Przejdź do treści
Konferencja Generalna EMF w Oostende (8-9.10.2011)
Źródło artykułu

Konferencja Generalna Europejskiej Federacji Mikrolotowej w Oostende

W dniach 8 i 9 października 2011 odbyła się Konferencja Generalna Europejskiej Federacji Mikrolotowej w belgijskiej nadmorskiej miejscowości Oostende. Konferencja była połączona z Walnym Zebraniem Federacji (AGM – Annual General Meeting). Delegacja reprezentująca Lotniczą Amatorską Federację RP była stosunkowo liczna. Delegatem, podobnie jak na ostatniej Konferencji Generalnej w Sewilli był Dariusz Cymerys, a stanowisko delegata alternatywnego przypadło Maciejowi Prandocie. Prezes LAF RP Wiesław Filosek wraz z Markiem Sudomirskim otrzymali od prezydenta EMF status obserwatora, więc bez przeszkód mogli uczestniczyć w obradach.

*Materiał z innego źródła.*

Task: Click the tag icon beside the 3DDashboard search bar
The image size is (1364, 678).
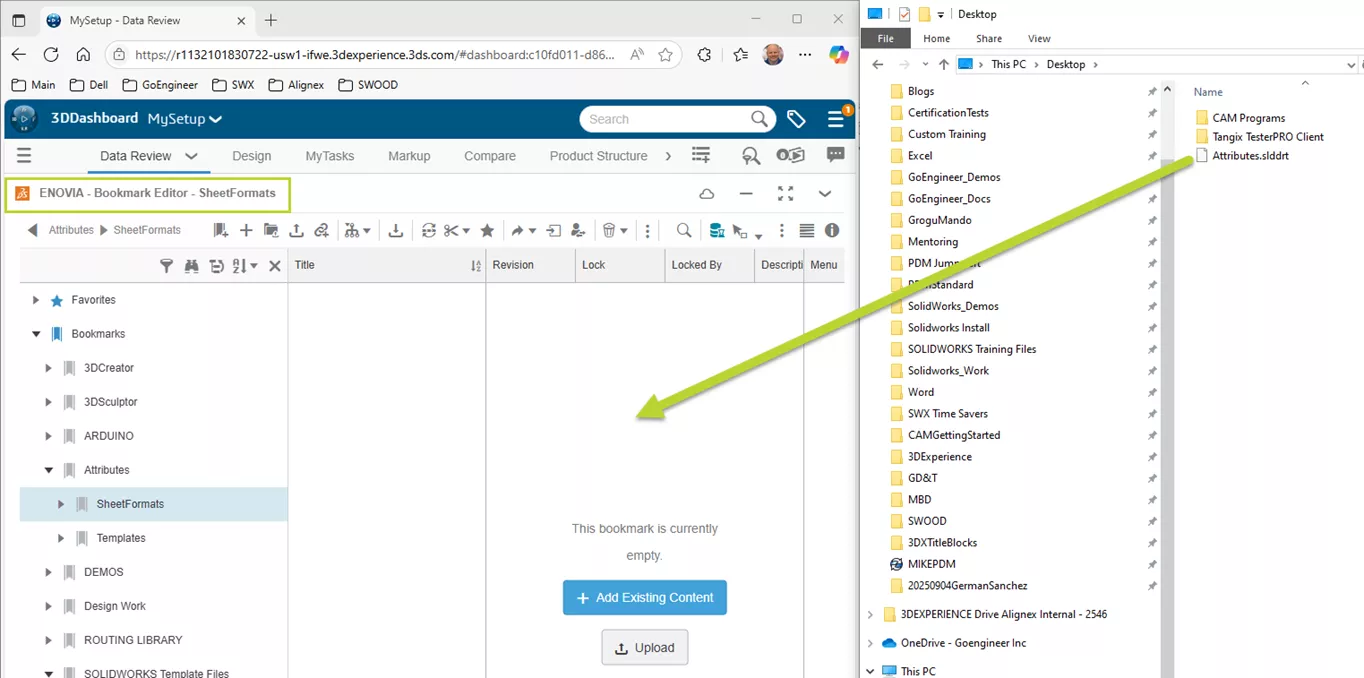Action: (x=796, y=119)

Sobotnie posiedzenie rozpoczął nieco po godzinie dziewiątej Jean-Paul Prevot, witając wszystkich uczestników w imieniu gospodarzy, Belgijskiej Federacji Paraplanów. Po krótkim przedstawieniu planu obrad nastąpiła prezentacja delegacji. Dominique Mereuze, prezydent EMF, wygłosił przemówienie, w którym zwrócił uwagę na szczególne piękno latania dla przyjemności, ale również na nasze wspólne obawy związane z legislatywą europejską, oraz potrzebę współdziałania organizacji członkowskich na arenie międzynarodowej. Roger Holm, delegat z Norwegii będący zarazem administratorem stron internetowych www.emf.aero, przedstawił projekt unowocześnienia portalu zbudowanego na archaicznej (z dzisiejszego punktu widzenia) architekturze. Nowe strony mają być znacznie częściej aktualizowane i bardziej skierowane na przeciętnego użytkownika/pilota szukającego informacji o wydarzeniach w europejskim lotnictwie lekkim.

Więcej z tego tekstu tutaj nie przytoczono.